Segment Start: INFORMATION PROVIDED

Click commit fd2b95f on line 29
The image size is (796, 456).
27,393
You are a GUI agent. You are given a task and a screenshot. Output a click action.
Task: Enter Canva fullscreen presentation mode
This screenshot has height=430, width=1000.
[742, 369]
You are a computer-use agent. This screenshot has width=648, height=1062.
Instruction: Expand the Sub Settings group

Segment End: INFORMATION PROVIDED

- **WHAT TO WORK ON**
Reply with nothing but the number of lines in the entries above that hold the string "agent".

- **EXPECTED ANSWER**
2